Tinywar has some warts, but this tense 8-bit RTS captured my heart.
TinyWar high-speed is a top down real time strategy game by Masakazu Yanai stripped down to the barest essentials for the genre. The art style harkens back to the 8-bit NES/Famicom era, with the troops giving the game a charming feel of children playing with army men. Yanai himself has a prolific background in game development for mobile phones. Looking through his site with the aid of google translate one can infer strong influence from Advanced Wars and Shining Force.
In TinyWar, you play as a galactic commander tasked with clearing out different planets of opposing forces under bareboned pretense. For instance, the commander of the purple army - helpfully named Purple - was described as a mysterious person and that I needed to take him out. While it skimped on narrative, the game focuses on the feeling of a general conducting their troops from on high.
The gameplay is divided into rounds with randomly generated maps on a rotating list of planets where much doesn’t change beyond the color palette and local fauna. Each round gives you four maps to choose from, though you can regenerate four new options if you don’t like what’s presented to you. You’re given a reserve of cash that increases on at a steady rate based on the number of zones you control. Zones vary in size and shape and every zone outside your starting two is controlled by AI.
The player must place unit generating buildings such as barracks and factories that will automatically spawn and send out your forces to the attack the nearest enemy base. Your forces will only attack enemy buildings, not enemy forces. Therefore, you must also build up defense towers to protect your zone and the buildings within. Zones are captured once troops have whittled down the health of commander icon for that zone.
Since the player does not have direct control of the troops, it falls on them to focus on the critical issue of building placement. Place your barracks to close to your border and it’s likely to get destroyed by incoming troops. Place it too far away and it will take a long time for your troops to advance, or they may not attack the base you had intended. Enemy AI follow the same rules. Once you get a hang for the game’s pathfinding, you can figure out how to funnel your strongest rival into a wall of defense towers while you send troops off to deal with the small fry.
TinyWar’s simplicity is a great asset to the game - it makes it very easy to pick up and play without a tutorial. Indeed, Yanai’s mobile background shows as he able to build in a surprisingly minimal interface for a relatively complex game.
Bewilderingly, there is no progress track and I am left to assume that I could play infinitely. The planets rotate across the stages, but the music does not and there’s minimal changes in troop behavior. I would have loved to hear more variety in the music, but it is a testament to the songs quality that I haven’t turned them off after nearly 10 hours of play.

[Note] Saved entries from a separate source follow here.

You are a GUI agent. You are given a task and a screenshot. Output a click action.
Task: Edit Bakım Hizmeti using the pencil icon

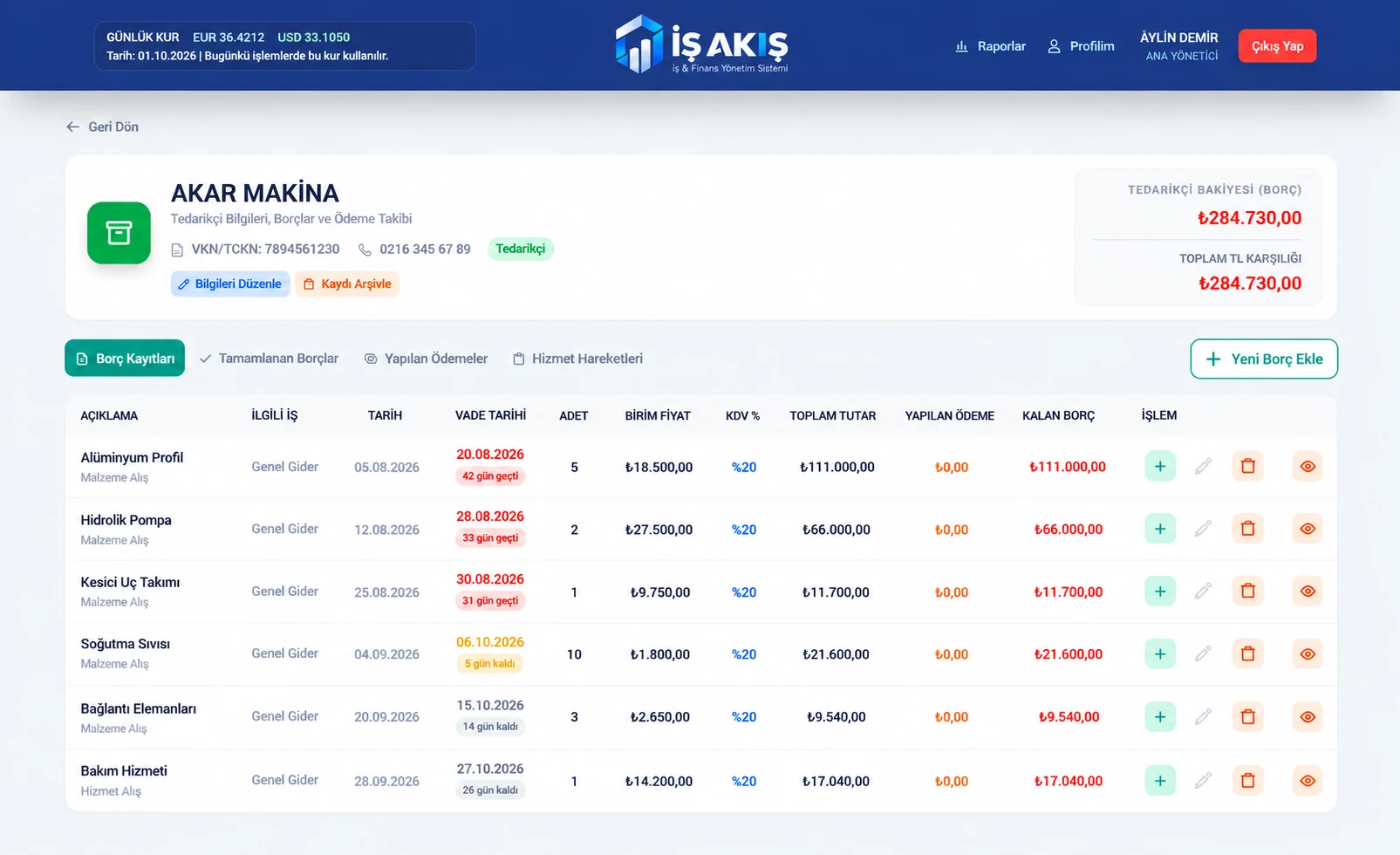1203,781
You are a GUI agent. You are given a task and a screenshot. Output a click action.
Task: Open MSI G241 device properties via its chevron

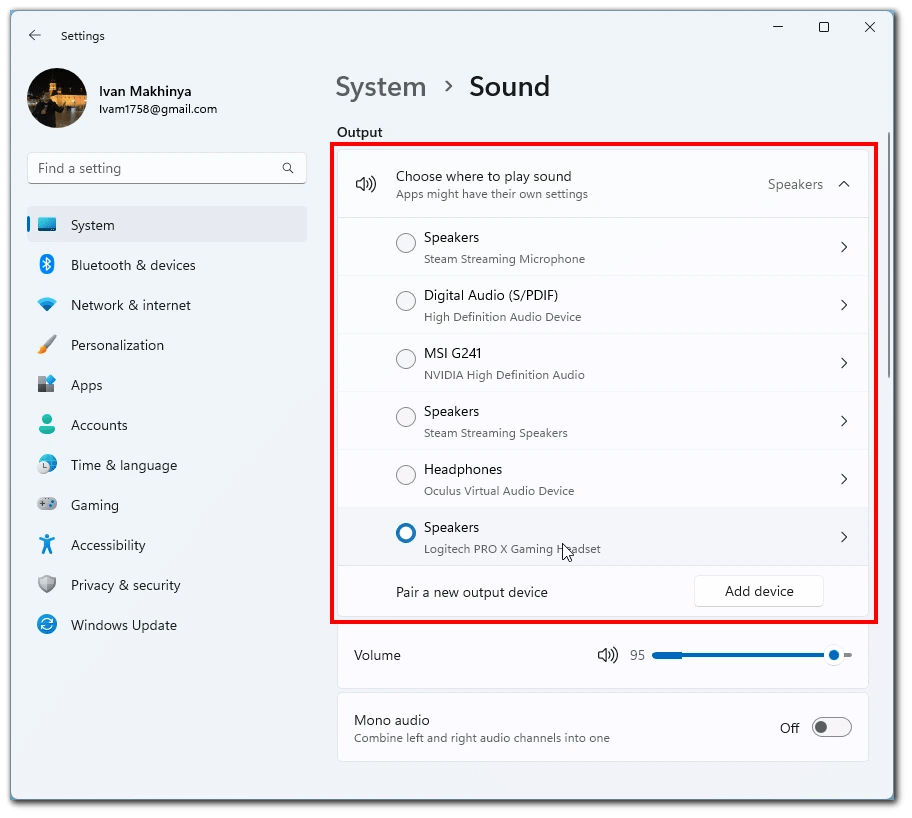pos(844,363)
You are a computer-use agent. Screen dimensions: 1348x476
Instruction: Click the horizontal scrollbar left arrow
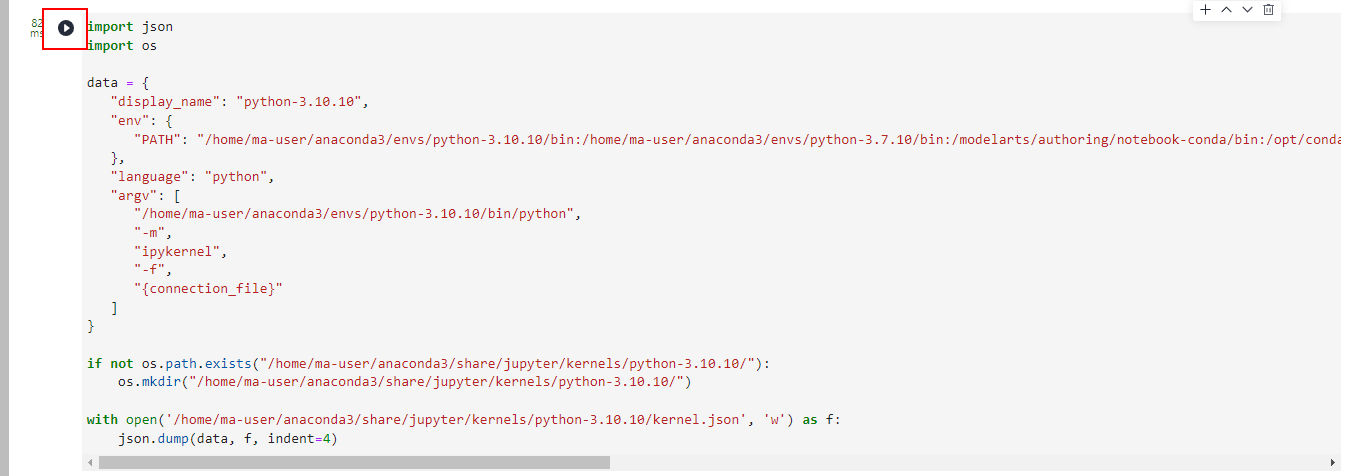90,463
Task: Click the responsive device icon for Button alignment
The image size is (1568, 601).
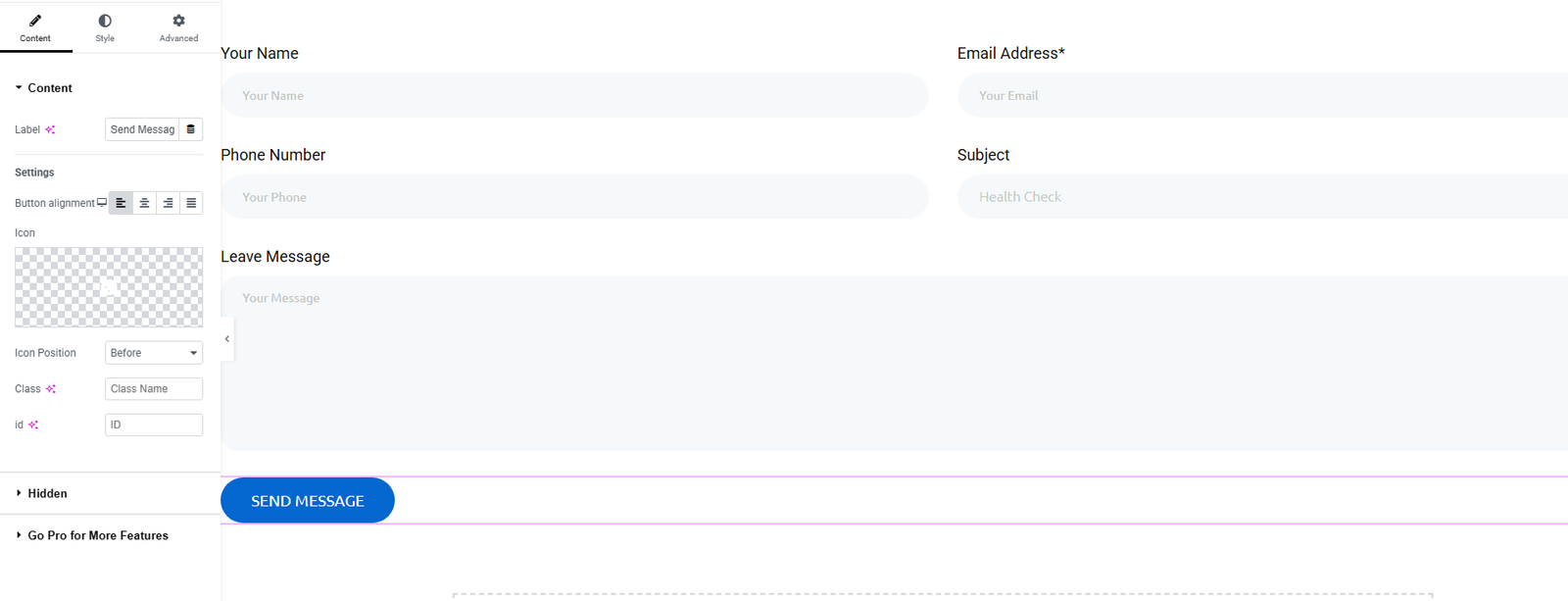Action: click(x=102, y=203)
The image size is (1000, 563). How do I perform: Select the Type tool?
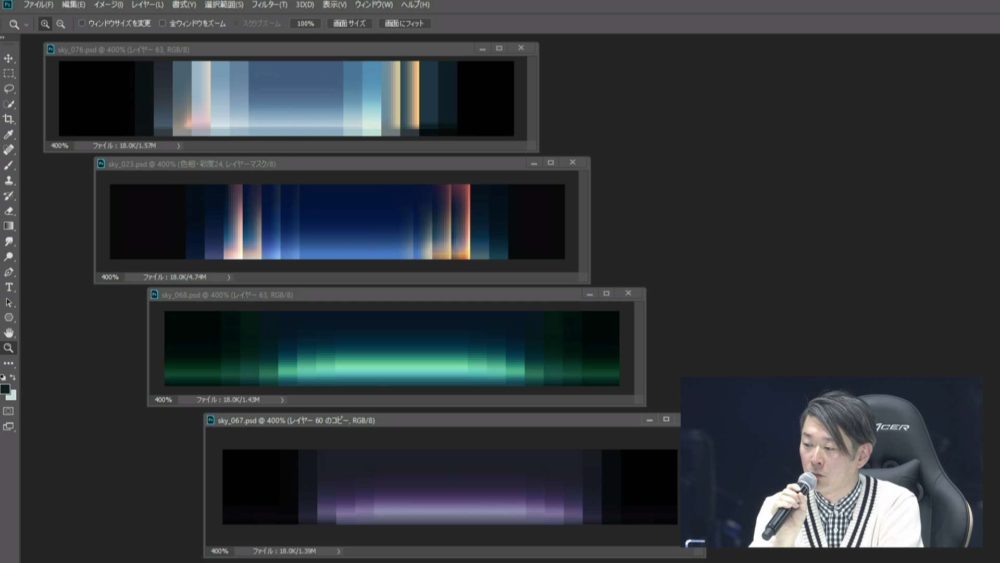point(9,287)
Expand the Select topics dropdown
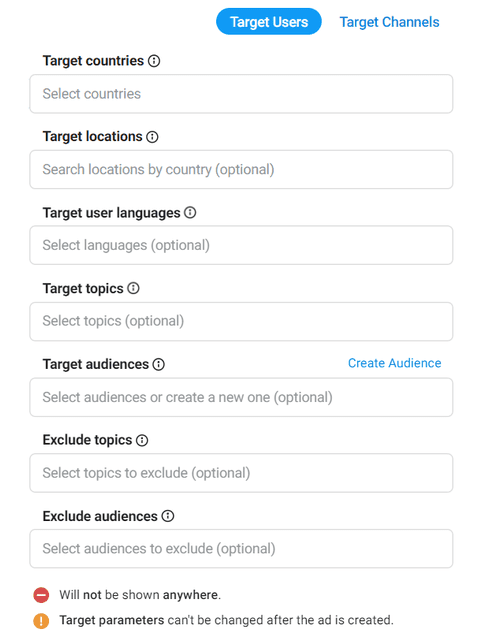This screenshot has height=644, width=488. 241,321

The difficulty swings from almost unfair starting around stage 5 to where I am now steamrolling enemies at stage 40. At the peak of the difficulty curve, starting in the middle of the map almost always results in a loss as your base quickly becomes overwhelmed without the abilities you unlock later. Speaking of abilities, it appears as though the player continues to grow in strength across stages, while the AI do not - meaning that while I can play infinitely, I likely will not.
TinyWar’s focus on the essential elements of an RTS game and the tense tug of war between different AI factions really drew me in. Targeting a short round length - roughly 5 - 10 minutes - makes sure the game doesn’t overstay its welcome. The uneven challenge and other missteps prevent TinyWay’s consideration as one of the RTS greats. However, I enjoyed my time with the game and would heartily recommend it - warts and all - to any retro or RTS fans.